I am prompted to write this because I have experienced a vague sense of discomfort over the past 15 years each time I hear about the growing focus in the field of physiatry on fixing the ailing joints of avid tennis players, bikers, skiers, runners, climbers, etc., to ensure that they can continue their active lives.
I have nothing against tennis or running, skiing or biking, and am really happy that there are interventions available to relieve pain and repair related injuries. But this represents a major shift in a field that began with very different intentions. However, it wasn’t until a few weeks ago that I realized why I seemed to bristle at this new direction. It’s because I experience this shift as a personal rejection of who I am and others with disabilities like mine.
The role of physiatry
I contracted polio in 1946 at the age of seven. I have used a wheelchair for mobility ever since. I spent the next year and a half in a hospital that was called the New York State Reconstruction Home (now known as Helen Hayes Hospital) located in beautiful, rural upstate New York. I remember receiving grueling physical therapy treatment – painful stretching of my limbs, neck and back, the latter by placing me on my stomach, lying over a barrel; muscle reeducation by therapists who used every technique they knew to focus my energy on moving every paralyzed muscle to restore its function; and lying in a large stainless steel tub filled with hot water to relax tight spastic muscles.
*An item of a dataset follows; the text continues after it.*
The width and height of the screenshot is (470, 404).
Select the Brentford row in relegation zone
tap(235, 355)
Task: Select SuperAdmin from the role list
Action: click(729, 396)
Most of the children and adults who I shared this experience with at the hospital had polio and were undergoing the same treatment regimen. It was also where I learned how to swim. Those hours in what I recall as an Olympic size pool provided me with the most freedom I had known since having polio.
At the same time that my life consisted of being the recipient of these therapies, a then new field of medicine was growing called Physical Medicine and Rehabilitation (PM&R), now called physiatry. According to the Academy of Physical Medicine and Rehabilitation, “PM&R is often called the quality of life profession because its aim is to enhance patient performance. These specialists treat any disability resulting from disease or injury involving any organ system. The focus is not on one part of the body, but instead on the development of a comprehensive program for putting the pieces of a person’s life together – medically, socially, emotionally, and vocationally – after injury or disease … Some rehabilitation physicians have broad-based practices that encompass many different types of patients. Others pursue special interests and focus on specific groups or problems. For example, sports medicine has grown as a special interest…”
Practitioners in this new field worked intensely with disabled veterans following World War II, helping them to regain as much function as they could so that they could live as independently and as fully as possible. In the 1940’s and 1950’s, those physicians and the therapists who worked with them played a significant role in the treatment of those of us who had polio as well.
Drawn to this work, in 1957, after graduating from college, I got a job at the Institute of Physical Medicine and Rehabilitation or the “Rusk Institute.” It was named for its director, Dr. Howard Rusk, who by then was well on his way to becoming a nationally as well as an internationally renowned leader in Rehabilitation Medicine.
“Restoring function and independence to individuals with disabilities”
During all my years at the Institute, which I didn’t leave until 1983, physiatry was linked to its mission of restoring function and independence to individuals with disabilities. With the advent of the federally-funded model systems of care for spinal cord injury and traumatic brain injury, physiatrists were treating more individuals with these types of disabilities. Physiatry became the specialty that advocated for the development of new modalities, equipment and devices for people with physical disabilities.
More importantly, physiatrists saw beyond the disability; they believed that there was value to the life to be lived. It was for many years the medical specialty that did not require the outcome of a disabled person’s treatment to be a cure, or restoration to complete or near complete physical functioning but rather to the person’s maximum level of function.
A few months ago, a friend of mine who happens to be one of those traditional physiatrists told me that every person with a disability should have a physiatrist in their cadre of doctors. I think he’s right. How good it would be to know that if I had to have abdominal surgery, my surgeon would know to call in a physiatrist for advice on a host of crucial questions: What help might I need recovering that a person without my disability might not need? What impact could the surgery have on me that it would not have on someone who did not have polio? How might the surgery impact even my currently marginal functional abilities, and would the impact be permanent or temporary?
Physiatrists remain the only physicians perfectly placed to raise these issues, to seek this life-saving and life-enhancing information. But if more and more residents in PM&R continue to be attracted to fixing the joints of those who run marathons or climb mountains, my worry is that there will not be enough physiatrists committed to working with all the people with disabilities.
I don’t think the physiatrist’s purview has to be one or the other. I also think that maintaining this commitment, promoting the importance of physiatry to the health of people with physical disabilities to the rest of the medical community and to people with disabilities themselves, could only result in an even greater role and more visibility for the field. But that will depend on physiatrists themselves providing the advocacy and leadership that will make this happen. The question is: Is anyone up for the challenge?